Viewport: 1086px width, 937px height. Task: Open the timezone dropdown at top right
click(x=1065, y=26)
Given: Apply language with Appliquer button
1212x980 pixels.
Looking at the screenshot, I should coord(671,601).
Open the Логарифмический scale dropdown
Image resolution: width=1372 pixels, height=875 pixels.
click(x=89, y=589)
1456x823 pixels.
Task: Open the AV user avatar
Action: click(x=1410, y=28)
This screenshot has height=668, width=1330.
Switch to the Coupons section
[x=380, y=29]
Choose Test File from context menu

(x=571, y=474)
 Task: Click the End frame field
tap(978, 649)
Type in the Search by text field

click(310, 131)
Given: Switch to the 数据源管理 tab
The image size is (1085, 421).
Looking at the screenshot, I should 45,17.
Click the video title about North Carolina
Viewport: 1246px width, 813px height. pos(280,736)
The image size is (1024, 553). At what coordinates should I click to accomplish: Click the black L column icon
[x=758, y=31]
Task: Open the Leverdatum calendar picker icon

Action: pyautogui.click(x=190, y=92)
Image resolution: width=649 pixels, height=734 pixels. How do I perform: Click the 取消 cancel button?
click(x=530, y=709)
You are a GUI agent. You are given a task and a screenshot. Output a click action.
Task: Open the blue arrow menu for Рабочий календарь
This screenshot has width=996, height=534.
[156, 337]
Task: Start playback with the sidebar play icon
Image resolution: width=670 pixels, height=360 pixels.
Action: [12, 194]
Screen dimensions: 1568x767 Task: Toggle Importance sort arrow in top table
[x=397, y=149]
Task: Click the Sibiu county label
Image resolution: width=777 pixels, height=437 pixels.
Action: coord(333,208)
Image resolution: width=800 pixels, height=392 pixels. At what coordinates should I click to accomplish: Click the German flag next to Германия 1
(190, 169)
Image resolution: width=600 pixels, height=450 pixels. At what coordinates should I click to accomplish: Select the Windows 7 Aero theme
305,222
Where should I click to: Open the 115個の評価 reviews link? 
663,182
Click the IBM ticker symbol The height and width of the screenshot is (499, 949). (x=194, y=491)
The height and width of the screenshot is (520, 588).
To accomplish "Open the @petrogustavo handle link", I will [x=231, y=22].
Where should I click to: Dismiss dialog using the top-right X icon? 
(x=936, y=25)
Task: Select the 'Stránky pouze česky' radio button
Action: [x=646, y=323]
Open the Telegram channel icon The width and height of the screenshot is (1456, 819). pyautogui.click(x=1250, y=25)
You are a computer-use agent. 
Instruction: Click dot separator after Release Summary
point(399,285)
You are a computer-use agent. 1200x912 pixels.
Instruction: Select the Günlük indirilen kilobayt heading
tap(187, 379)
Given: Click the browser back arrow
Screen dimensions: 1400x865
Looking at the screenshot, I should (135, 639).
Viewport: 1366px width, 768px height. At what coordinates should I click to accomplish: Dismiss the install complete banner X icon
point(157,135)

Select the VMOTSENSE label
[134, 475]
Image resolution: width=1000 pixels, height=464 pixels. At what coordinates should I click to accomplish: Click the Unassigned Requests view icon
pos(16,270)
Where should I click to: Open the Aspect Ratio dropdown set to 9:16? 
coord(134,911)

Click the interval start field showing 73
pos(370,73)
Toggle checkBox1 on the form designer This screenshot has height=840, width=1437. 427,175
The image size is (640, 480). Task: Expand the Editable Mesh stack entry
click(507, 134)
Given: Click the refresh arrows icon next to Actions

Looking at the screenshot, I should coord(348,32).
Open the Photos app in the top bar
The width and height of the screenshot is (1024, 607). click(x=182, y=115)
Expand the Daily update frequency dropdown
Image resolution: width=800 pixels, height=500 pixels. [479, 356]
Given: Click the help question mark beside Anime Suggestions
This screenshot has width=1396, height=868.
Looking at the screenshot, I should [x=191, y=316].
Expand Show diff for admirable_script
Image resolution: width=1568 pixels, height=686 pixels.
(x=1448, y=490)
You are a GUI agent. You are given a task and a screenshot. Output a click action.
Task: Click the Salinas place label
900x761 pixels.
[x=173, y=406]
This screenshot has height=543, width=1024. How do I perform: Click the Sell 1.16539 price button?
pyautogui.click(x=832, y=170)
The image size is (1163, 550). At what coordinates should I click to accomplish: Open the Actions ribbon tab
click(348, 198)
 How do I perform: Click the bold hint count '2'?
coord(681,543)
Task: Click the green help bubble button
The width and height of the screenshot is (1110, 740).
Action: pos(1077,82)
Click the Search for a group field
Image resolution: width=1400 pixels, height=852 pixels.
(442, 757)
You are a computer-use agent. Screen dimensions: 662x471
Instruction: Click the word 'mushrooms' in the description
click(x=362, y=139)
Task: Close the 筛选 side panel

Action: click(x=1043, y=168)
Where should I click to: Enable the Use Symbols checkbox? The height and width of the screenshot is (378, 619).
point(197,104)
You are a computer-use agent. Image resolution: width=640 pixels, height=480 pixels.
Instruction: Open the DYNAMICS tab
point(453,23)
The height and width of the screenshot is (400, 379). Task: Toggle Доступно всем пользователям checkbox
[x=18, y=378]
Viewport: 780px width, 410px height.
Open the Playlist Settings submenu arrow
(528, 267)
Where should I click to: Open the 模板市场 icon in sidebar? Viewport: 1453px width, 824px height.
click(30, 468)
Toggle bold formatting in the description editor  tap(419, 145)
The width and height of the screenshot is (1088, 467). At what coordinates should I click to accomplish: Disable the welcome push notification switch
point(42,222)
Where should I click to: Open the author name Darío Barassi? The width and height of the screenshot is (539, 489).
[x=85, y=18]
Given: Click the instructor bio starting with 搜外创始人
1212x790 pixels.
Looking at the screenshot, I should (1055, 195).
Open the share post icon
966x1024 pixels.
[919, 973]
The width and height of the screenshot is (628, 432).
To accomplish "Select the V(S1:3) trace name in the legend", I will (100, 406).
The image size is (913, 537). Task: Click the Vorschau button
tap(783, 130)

□ □ □ □

Verbatim reproduction is required for the line holding "The width and height of the screenshot is (1088, 467)." and for every line after it in the records, with no other line included.

- _Response to the exercise_
The width and height of the screenshot is (1088, 467). At what coordinates should I click to accomplish: Disable the welcome push notification switch
point(42,222)
Where should I click to: Open the author name Darío Barassi? The width and height of the screenshot is (539, 489).
[x=85, y=18]
Given: Click the instructor bio starting with 搜外创始人
1212x790 pixels.
Looking at the screenshot, I should (1055, 195).
Open the share post icon
966x1024 pixels.
[919, 973]
The width and height of the screenshot is (628, 432).
To accomplish "Select the V(S1:3) trace name in the legend", I will (100, 406).
The image size is (913, 537). Task: Click the Vorschau button
tap(783, 130)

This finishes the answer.